**Text shown**
It's also the first kings quest in their entire history that doesn't have 'you forgot the important item you could only get before you cross the invisible, irreversible checkpoint, so now you have to start over' BS.

Kings Quest 6 gives you advance warning of crossing the line, but it still has that moment.

Kings Quest 7 is without it.

Unfortunately, the single most BS puzzle in the entire game is the one you need to get out of the desert, the first of 6 areas.

It's actually got some decent moments. Though I find Rosella's parts far more interesting than Valenice's...

Though I admit the mocking bird is fun. Completely pointless except for a single puzzle, but the sheer variety of stupid insults it has...
It takes forever before it starts to repeat itself...
 

Dalisclock

Making lemons combustible again
Legacy
Escapist +
Feb 9, 2008
11,244
7,023
118
A Barrel In the Marketplace
Country
Eagleland
Gender
Male
Seth Carter said:
That being very boring, I kind of ditched adventure games for RPGs and RTS mostly. My mom kept playing the Sierra stuff and eventually got me to help her out with Quest for Glory (cause real time combat) which got me into that series.

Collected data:
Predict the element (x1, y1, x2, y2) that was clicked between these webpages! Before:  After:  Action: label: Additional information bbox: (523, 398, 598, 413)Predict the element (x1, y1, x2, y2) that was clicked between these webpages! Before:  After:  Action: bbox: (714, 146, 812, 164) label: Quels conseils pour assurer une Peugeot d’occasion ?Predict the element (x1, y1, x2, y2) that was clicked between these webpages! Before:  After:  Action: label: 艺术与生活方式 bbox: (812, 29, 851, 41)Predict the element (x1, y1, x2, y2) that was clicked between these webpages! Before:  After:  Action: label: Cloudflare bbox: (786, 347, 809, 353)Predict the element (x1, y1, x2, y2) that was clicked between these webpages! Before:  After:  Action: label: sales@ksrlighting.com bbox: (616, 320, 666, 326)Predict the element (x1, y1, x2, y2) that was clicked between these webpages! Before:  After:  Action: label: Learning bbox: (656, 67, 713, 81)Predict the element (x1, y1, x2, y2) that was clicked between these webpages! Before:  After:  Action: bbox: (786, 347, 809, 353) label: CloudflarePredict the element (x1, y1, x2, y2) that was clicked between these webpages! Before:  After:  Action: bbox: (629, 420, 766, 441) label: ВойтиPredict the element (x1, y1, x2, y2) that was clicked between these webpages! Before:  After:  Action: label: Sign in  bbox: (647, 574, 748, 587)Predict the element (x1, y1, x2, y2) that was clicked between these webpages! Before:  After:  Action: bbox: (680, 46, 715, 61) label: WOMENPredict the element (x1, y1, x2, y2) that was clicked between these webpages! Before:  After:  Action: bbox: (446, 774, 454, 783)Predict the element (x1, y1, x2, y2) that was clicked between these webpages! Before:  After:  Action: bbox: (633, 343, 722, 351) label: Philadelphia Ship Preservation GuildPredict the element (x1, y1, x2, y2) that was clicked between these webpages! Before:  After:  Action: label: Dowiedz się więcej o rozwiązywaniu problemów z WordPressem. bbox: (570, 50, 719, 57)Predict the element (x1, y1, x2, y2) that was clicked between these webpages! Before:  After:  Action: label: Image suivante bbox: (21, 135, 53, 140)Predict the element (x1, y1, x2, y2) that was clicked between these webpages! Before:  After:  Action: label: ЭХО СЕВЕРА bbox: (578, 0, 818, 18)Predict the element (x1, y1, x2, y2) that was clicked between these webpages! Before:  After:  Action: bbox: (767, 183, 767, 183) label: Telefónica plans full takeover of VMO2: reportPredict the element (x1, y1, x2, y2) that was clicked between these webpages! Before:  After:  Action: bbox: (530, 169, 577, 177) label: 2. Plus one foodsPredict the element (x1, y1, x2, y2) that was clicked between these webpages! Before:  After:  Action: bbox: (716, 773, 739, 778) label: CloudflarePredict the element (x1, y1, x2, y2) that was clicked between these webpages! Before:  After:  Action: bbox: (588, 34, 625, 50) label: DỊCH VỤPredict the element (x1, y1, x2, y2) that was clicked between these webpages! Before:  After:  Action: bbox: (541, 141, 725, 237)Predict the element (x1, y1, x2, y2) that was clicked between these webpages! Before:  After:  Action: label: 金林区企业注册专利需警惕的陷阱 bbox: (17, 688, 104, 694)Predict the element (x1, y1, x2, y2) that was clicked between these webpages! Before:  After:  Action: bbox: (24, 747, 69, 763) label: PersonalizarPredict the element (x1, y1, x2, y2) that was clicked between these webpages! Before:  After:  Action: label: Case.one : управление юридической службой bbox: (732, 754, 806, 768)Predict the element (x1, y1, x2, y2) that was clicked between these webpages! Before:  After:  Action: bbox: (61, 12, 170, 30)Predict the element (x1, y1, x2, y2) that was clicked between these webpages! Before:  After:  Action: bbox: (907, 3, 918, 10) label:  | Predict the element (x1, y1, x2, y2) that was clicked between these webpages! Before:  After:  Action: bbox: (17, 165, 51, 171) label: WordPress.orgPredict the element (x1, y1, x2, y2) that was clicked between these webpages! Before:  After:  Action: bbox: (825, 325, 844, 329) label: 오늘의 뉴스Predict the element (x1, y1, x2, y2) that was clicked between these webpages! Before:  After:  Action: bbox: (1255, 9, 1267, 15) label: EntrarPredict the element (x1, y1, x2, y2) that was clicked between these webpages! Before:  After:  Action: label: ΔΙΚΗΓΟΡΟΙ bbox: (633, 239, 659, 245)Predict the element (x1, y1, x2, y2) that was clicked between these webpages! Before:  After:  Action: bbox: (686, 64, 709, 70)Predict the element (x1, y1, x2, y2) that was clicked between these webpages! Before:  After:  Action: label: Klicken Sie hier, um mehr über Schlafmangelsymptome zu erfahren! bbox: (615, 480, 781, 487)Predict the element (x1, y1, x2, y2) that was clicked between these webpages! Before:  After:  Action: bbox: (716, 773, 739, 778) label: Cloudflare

**Using the information**
1. Quote the King's Quest discussion between "Kings Quest 7" and "to repeat itself...", inclusive.
2. Write what comes next in the King's Quest discussion, picking up from its final sentence.

**Answers for each item**
1.
Kings Quest 7 is without it.

Unfortunately, the single most BS puzzle in the entire game is the one you need to get out of the desert, the first of 6 areas.

It's actually got some decent moments. Though I find Rosella's parts far more interesting than Valenice's...

Though I admit the mocking bird is fun. Completely pointless except for a single puzzle, but the sheer variety of stupid insults it has...
It takes forever before it starts to repeat itself...

2.
I never gave up on Adventure games but for quite a long time there the genre was pretty much dead. I'm glad to see revived with TellTale, Wadeyejet and Deadalic putting out quality adventures on a regular basis.

And while Kings Quest wasn't great, the Gabriel Knight Series consistently good. Too bad the Demise of sierra killed the series.
 

baba44713

New member
Sep 25, 2008
36
0
0
I actually remember liking Mask of Eternity.

But that's probably because I pretty much ended up hating each Sierra adventure in turn. I loved adventure games, so I played practically all of the Sierra ones at certain point, but I finished precious few because each and every one screwed me over. Mask of Eternity was at least a straightforward Lara Croft clone with adventure (and RPG) elements... which played fair. It was also fairly enjoyable for what it was.

Btw does anyone remember a Sierra spy adventure which called you a "cheater" and destroyed your save game if you dared to reload after losing at a (completely random) game of dice? Even though losing at it effectively forbid you to progress further?
 

GrumbleGrump

New member
Oct 14, 2014
387
0
0
Fat_Hippo said:
Blood Brain Barrier said:
GrumbleGrump said:
Yahtzee Croshaw said:
There's an inn being run by villainous types (i.e. people with facial hair) and if you dare to go inside out of pure explorative curiosity then you get tied up and thrown in the basement. Where you will rot forever if you didn't throw a shoe at a cat earlier during the single opportunity you had to do so. Hope you didn't save after that!
Holy fucking crying jesus. HOW THE FUCK
Rest assured it does get better. Later on in the game you have to defeat a yeti by throwing a custard pie in his face.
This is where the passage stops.